START Records provided
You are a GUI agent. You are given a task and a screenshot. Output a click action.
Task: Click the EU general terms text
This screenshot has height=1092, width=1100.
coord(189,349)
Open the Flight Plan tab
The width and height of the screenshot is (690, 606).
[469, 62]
END Records provided
## Required action
Retype the data exactly as given.

## Exercise output
You are a GUI agent. You are given a task and a screenshot. Output a click action.
Task: Click the EU general terms text
This screenshot has height=1092, width=1100.
coord(189,349)
Open the Flight Plan tab
The width and height of the screenshot is (690, 606).
[469, 62]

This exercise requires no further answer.